The goal of this feature is to keep the integrations closer to the Snowplow pipeline and avoiding duplicate parallel pipelines.

Wehbook vs. Adapter

Snowplow has a large number of webhooks that let you ingest events from various third-party service providers: see

If you would like to sponsor a new webhook integration for use by the Snowplow community, please check that page

But if you need to ingest events from a source where such a public community-wide integration would be inappropriate or impossible, you can implement your own custom integration via an Enrich Remote Adapter. This directory contains a simplified instance of such an adapter. For example:

  • Payload with some data-science model fields involved: This is the case with data science models that we have in the organization. First, we need to feed the payload of our custom events to the data model machines and ask their verdict and generate the rawEvent payload based on the schema. The model response can be slow. Here comes the performance. Nowadays the models are written in Python/R so we cannot even put them here in this project too. Even if we could, many organizations have data science models that are tuned and trained based on their sales data and not suitable for others.
  • Proprietary software: Usually old-school legacy softwares that nobody dares to touch them because the original owners left the organization long time ago. They just send out some webhook notifications that we need to add other fields to them before putting them in RawEvent formant.
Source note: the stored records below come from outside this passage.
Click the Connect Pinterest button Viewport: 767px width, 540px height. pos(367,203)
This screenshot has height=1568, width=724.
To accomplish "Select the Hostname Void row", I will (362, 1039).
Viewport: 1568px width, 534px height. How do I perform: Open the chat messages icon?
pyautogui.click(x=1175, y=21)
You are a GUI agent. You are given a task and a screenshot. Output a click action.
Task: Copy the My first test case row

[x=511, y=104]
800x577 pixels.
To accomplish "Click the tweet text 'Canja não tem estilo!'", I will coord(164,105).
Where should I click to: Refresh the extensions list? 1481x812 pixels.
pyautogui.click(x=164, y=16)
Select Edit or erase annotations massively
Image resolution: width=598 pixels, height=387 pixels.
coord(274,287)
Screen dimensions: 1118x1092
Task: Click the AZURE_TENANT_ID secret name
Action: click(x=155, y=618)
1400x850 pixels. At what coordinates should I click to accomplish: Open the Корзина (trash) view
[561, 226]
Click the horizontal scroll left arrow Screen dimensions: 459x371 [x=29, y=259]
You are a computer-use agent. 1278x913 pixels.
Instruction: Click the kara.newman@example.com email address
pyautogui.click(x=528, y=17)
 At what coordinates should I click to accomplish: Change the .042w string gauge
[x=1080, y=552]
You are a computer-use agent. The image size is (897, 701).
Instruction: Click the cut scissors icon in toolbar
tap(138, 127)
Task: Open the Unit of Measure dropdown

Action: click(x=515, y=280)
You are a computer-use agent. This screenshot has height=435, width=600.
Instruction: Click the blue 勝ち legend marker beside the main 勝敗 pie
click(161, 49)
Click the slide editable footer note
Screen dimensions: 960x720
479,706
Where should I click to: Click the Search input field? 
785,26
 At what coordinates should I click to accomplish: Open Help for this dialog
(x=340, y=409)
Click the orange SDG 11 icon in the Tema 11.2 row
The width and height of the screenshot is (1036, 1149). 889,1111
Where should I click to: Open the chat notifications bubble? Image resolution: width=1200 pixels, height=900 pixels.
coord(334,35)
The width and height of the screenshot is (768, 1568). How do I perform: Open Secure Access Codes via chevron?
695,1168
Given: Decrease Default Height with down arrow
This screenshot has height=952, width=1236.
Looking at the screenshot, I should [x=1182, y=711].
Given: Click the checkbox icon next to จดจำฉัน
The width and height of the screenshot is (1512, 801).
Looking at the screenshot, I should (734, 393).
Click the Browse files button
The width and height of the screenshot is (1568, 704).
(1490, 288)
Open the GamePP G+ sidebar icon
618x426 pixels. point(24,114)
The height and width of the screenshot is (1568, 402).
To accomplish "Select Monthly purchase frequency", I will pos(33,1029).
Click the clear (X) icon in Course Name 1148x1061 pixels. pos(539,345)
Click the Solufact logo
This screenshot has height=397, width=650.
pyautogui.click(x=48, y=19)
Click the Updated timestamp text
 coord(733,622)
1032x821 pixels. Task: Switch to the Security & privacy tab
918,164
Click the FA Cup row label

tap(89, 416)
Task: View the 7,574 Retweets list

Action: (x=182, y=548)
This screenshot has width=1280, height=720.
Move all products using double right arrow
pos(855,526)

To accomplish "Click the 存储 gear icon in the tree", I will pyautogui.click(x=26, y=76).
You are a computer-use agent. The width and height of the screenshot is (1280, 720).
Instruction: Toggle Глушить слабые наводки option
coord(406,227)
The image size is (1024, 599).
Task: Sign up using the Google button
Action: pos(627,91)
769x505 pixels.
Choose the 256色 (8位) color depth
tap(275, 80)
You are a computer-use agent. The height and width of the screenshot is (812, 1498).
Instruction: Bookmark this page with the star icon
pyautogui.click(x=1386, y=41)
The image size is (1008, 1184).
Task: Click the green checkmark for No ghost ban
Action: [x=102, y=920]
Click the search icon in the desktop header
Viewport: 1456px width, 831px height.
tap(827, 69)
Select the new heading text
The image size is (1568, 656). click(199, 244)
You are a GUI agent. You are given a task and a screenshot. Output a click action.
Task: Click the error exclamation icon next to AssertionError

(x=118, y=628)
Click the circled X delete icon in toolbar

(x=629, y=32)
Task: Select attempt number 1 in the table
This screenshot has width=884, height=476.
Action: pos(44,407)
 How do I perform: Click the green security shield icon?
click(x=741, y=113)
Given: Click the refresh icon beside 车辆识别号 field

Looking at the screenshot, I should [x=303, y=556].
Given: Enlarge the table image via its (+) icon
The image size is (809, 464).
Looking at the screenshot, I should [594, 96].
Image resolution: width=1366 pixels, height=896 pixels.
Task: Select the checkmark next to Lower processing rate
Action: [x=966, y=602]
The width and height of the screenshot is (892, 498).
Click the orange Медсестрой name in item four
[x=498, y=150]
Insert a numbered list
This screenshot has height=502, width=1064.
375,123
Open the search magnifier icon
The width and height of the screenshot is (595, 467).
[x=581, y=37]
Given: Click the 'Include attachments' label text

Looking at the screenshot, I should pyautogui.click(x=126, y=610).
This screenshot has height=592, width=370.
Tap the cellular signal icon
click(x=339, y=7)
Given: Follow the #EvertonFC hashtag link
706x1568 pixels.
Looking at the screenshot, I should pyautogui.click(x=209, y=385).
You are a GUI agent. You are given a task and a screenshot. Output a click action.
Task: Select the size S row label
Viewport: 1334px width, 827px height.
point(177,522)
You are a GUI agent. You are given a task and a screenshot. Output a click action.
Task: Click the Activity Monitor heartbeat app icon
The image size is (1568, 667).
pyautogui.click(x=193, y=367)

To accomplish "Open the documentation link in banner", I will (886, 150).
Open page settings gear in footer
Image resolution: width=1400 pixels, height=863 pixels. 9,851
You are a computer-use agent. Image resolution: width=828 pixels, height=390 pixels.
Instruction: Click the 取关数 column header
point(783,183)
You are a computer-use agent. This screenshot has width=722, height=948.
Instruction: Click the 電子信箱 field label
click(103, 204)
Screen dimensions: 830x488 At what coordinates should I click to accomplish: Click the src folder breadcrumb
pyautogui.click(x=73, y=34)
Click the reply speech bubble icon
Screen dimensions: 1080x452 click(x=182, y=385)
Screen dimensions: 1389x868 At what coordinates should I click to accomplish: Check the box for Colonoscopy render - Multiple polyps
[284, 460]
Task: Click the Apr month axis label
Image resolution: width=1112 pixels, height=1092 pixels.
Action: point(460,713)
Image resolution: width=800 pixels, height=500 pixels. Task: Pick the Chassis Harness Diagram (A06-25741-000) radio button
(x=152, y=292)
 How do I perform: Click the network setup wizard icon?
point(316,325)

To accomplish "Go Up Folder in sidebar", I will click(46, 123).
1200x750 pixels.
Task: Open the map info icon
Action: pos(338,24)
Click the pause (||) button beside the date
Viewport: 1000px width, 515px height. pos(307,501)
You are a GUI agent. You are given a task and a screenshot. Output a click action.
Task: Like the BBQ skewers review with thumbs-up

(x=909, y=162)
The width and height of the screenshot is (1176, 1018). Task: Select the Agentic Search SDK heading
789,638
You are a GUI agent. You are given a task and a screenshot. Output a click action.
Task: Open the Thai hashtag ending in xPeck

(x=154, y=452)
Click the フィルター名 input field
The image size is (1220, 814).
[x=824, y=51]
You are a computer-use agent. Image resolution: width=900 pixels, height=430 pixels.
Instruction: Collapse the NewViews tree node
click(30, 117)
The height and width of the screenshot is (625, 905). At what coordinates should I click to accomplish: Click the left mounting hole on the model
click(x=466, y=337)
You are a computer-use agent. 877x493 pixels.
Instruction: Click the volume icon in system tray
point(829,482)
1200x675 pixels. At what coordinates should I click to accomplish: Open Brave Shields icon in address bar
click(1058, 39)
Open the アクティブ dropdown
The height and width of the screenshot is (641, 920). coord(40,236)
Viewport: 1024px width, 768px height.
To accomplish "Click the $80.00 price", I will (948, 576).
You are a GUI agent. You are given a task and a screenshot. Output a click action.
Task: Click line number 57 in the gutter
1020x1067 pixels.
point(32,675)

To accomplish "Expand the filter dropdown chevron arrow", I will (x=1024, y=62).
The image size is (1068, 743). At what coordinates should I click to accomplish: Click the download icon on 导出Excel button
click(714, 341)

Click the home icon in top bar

Those softwares do not have public audience and organizations cannot share the details, too. But based on the Apache2 license we should.
  • Vendor software: There are cases that we cannot publish logic of the schemas or anything related to the vendors. This is totally out of our control. We just bought them to use them internally. This becomes very sensitive to managements when we want to process financial event data. Some companies are not comfortable to share anything about financial systems.

Specification

  • The POST HTTP request sent to an adapter contains the a Json string with these fields: contentType, queryString, headers and body (Escaped JSON). For example:
{"queryString": {"abc": 123, "def": "xyz"}, "headers": ["ABC:DEF"], "body": "{\"group\":[{\"response-time\":\"1s\"}]}" , "contentType": "application/json"}
  • One request can contain several events. That depends on your business-rule. For example, in the example above, the group array could have more items and the example code would generate more that one events.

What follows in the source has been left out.